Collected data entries
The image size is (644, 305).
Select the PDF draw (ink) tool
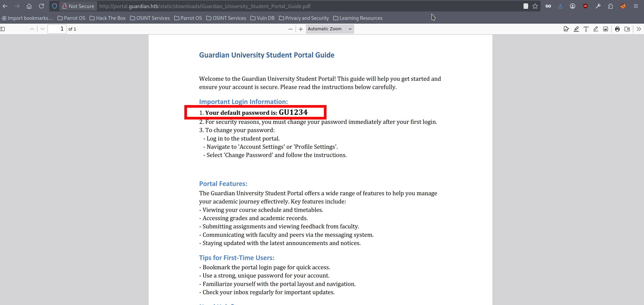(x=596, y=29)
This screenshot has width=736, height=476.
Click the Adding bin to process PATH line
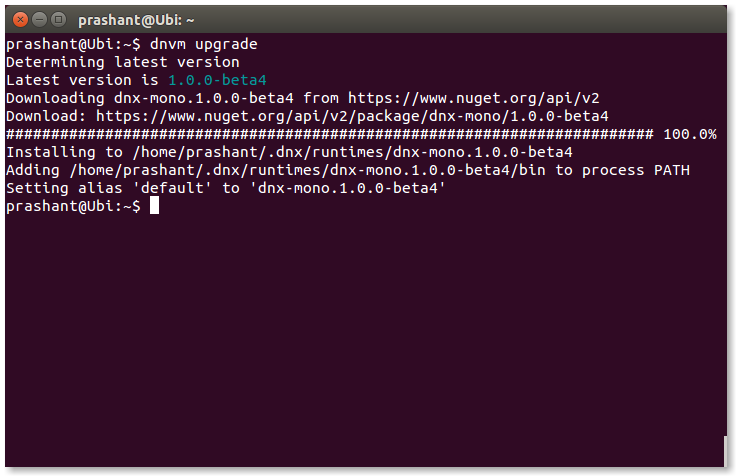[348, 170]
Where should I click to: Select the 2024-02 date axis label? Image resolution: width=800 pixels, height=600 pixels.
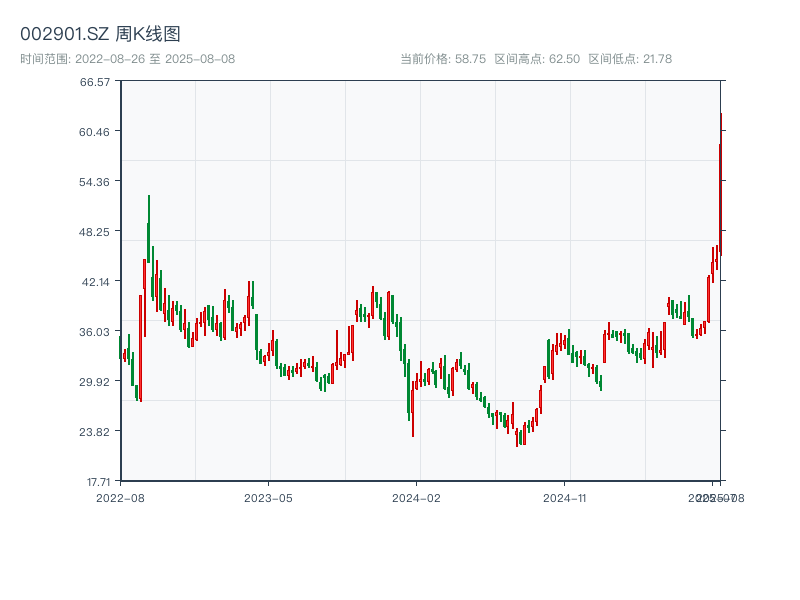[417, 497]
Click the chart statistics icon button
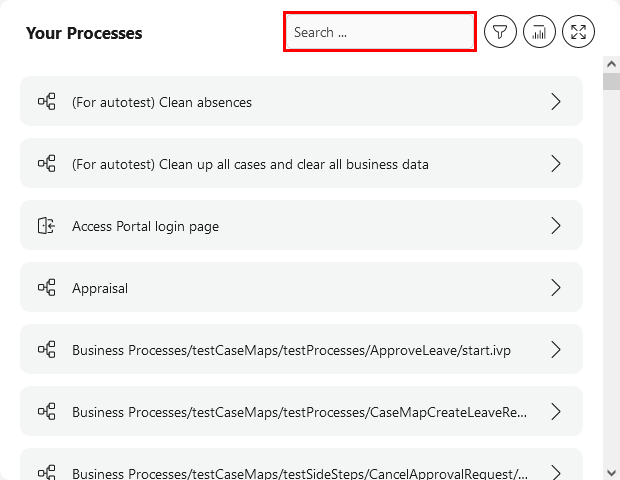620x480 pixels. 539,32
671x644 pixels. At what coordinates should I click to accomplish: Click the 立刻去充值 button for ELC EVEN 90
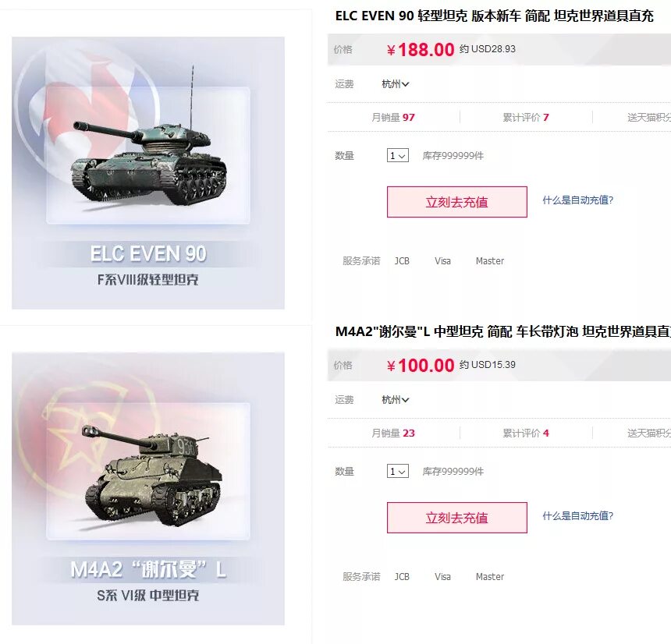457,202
* * *
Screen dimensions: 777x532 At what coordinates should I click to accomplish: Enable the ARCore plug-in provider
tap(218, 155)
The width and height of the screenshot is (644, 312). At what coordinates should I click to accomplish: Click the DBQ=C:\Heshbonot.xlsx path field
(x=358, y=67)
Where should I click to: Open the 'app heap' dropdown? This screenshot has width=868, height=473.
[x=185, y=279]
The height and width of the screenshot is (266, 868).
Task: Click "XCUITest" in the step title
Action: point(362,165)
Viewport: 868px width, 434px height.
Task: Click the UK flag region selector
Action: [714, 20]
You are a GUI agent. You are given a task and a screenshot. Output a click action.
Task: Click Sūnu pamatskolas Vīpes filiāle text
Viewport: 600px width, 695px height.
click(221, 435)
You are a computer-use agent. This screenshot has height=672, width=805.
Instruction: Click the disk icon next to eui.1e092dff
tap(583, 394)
==
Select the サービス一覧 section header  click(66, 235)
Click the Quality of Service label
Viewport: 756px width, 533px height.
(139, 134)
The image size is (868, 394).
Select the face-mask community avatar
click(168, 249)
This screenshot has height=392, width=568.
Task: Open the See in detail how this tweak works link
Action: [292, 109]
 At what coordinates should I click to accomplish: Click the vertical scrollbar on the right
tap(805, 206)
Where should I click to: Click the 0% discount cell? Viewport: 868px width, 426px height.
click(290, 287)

**Action item**
Of the entries above, how many lines hold the word "size"? Give back only that number.

**Response area**
2